Scientific classification
- Domain: Eukaryota
- Kingdom: Animalia
- Phylum: Arthropoda
- Class: Insecta
- Order: Odonata
- Suborder: Zygoptera
- Family: Lestidae
- Genus: Lestes
- Species: L. macrostigma
- Binomial name: Lestes macrostigma (Eversmann, 1836)

= Lestes macrostigma =

- Authority: (Eversmann, 1836)
- Conservation status: LC

Species of damselfly

Lestes macrostigma is a species of damselfly of the family Lestidae, the spreadwings. It is known by the common name dark spreadwing. It is native to much of southern Europe, its distribution extending into western Asia.

==Description==
This species is up to 48 millimeters long. It is similar to other common Lestes species but it is darker in color with more blue pruinescence. The pterostigmata are large and black.

==Distribution==
This species has a wide distribution extending from the western coastlines of Europe into Central Asia and the Middle East. Much of its European range is in the Mediterranean. Its distribution is fragmented. It is more abundant in the eastern parts of its range, but abundance varies according to climate and weather. In some areas it is common and in others it is rare and sometimes endangered.
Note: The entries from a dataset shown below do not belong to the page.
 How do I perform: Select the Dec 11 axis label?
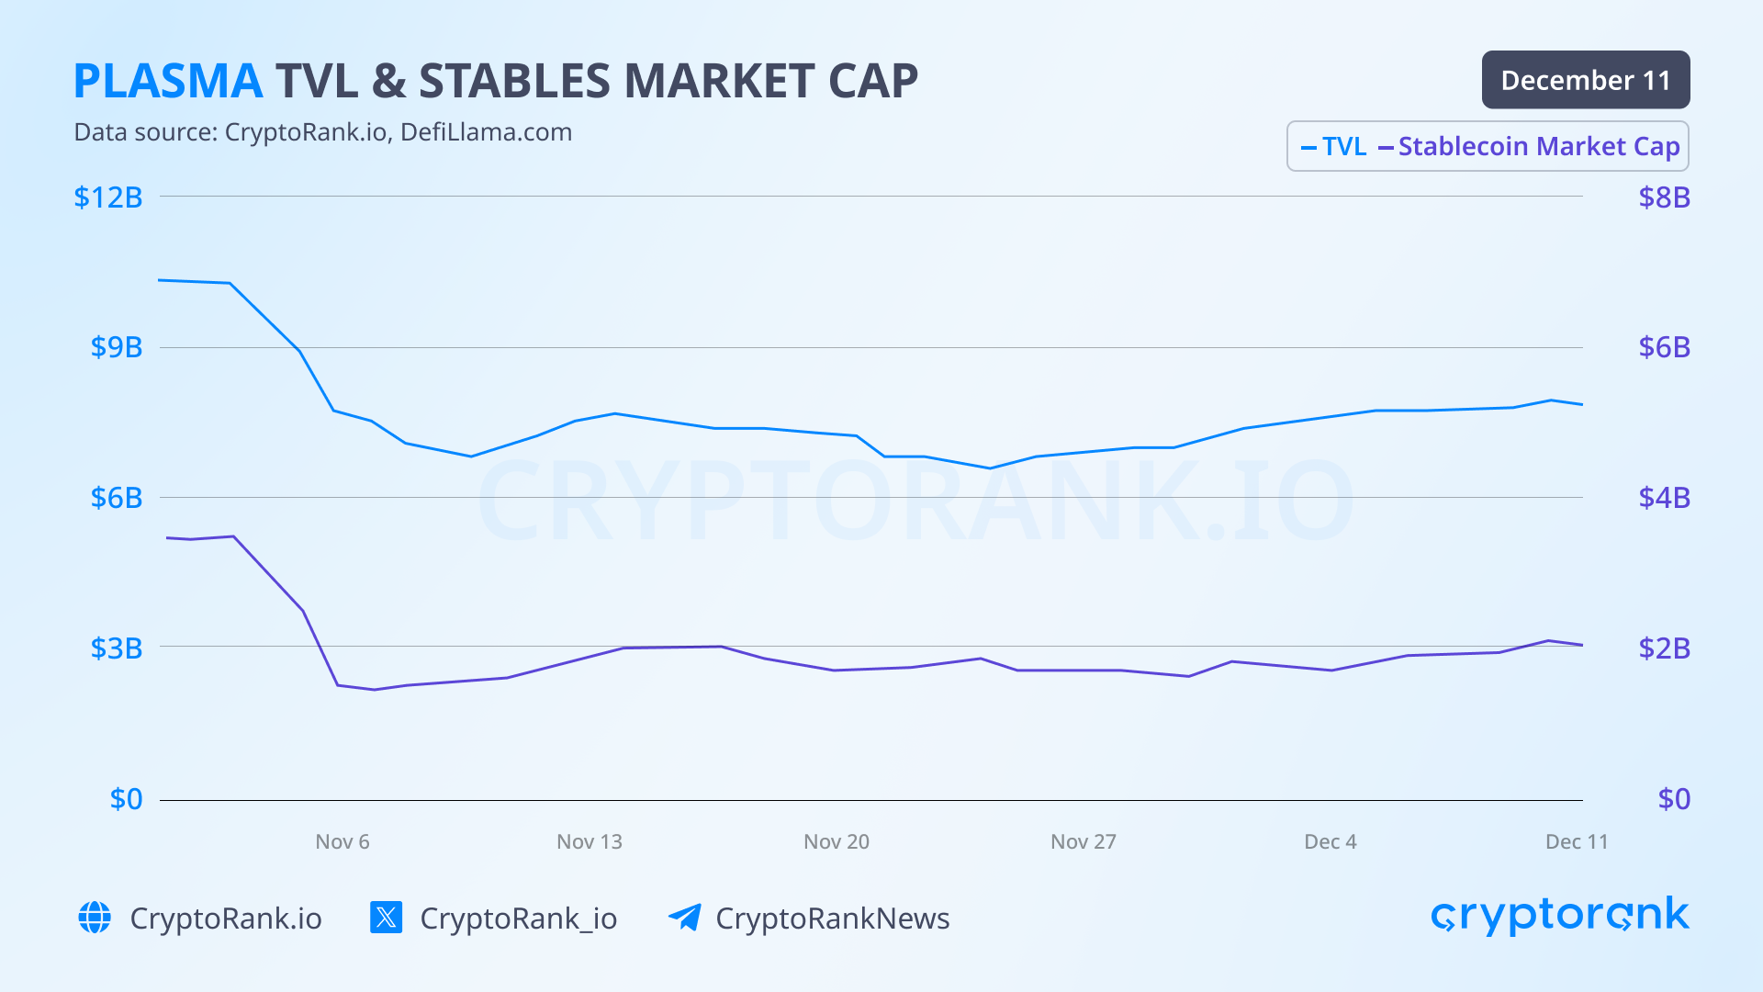pos(1577,841)
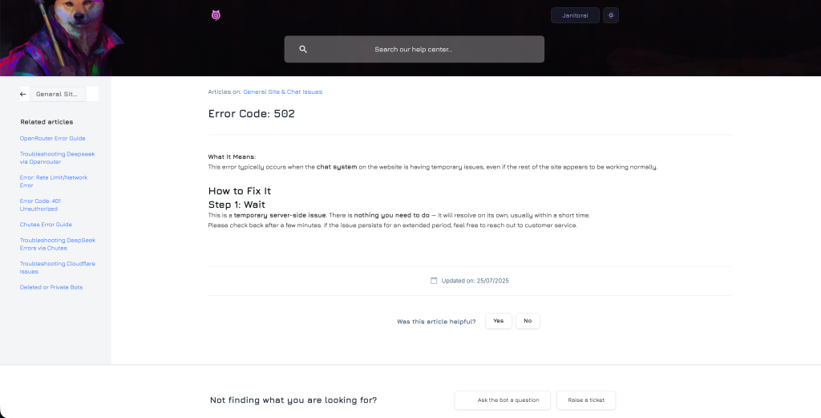821x418 pixels.
Task: Open the General Site & Chat Issues breadcrumb link
Action: click(x=282, y=92)
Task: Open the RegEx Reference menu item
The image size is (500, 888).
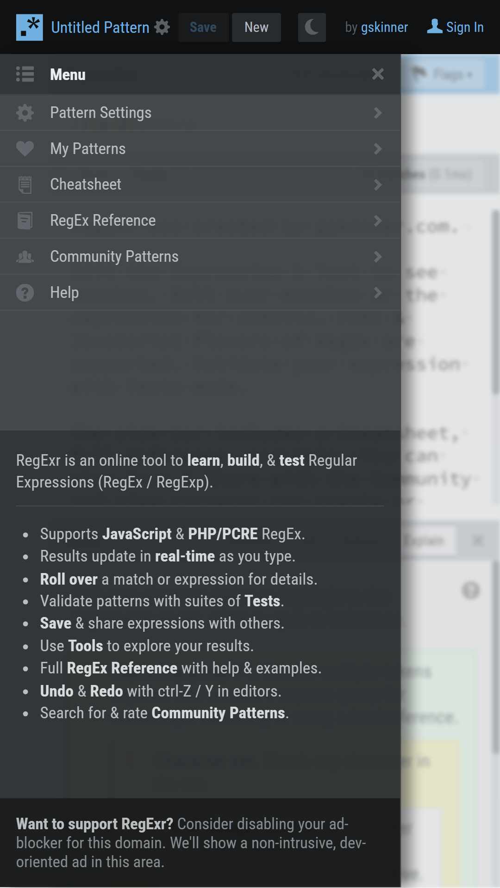Action: [200, 221]
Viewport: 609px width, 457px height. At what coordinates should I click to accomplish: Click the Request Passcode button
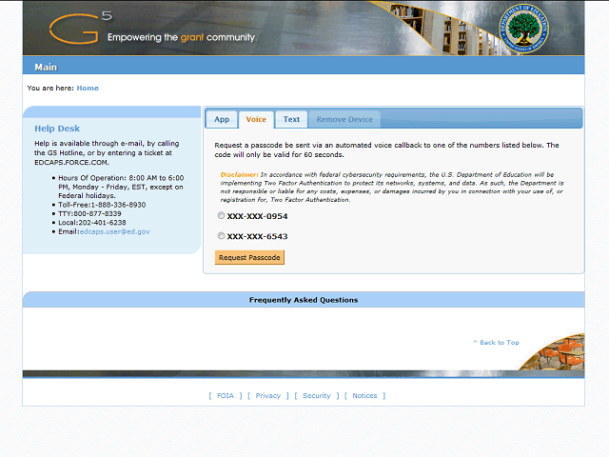(249, 258)
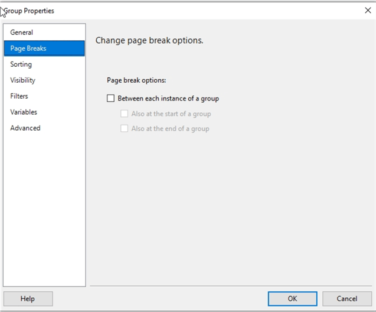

It is most common around brackish waters, like coastal estuaries and salty inland lakes.

==Biology==
This species has often been noted to lay its eggs on saltmarsh bulrush (Bolboschoenus maritimus). It will also utilize sea bulrush (Juncus maritimus) and common clubrush (Schoenoplectus lacustris).

After mating, the female usually seeks oviposition sites with the male still attached to her. She then lays a line of eggs in the fibers of the aquatic plant. The ovipositor has a cutting implement and sensory setae.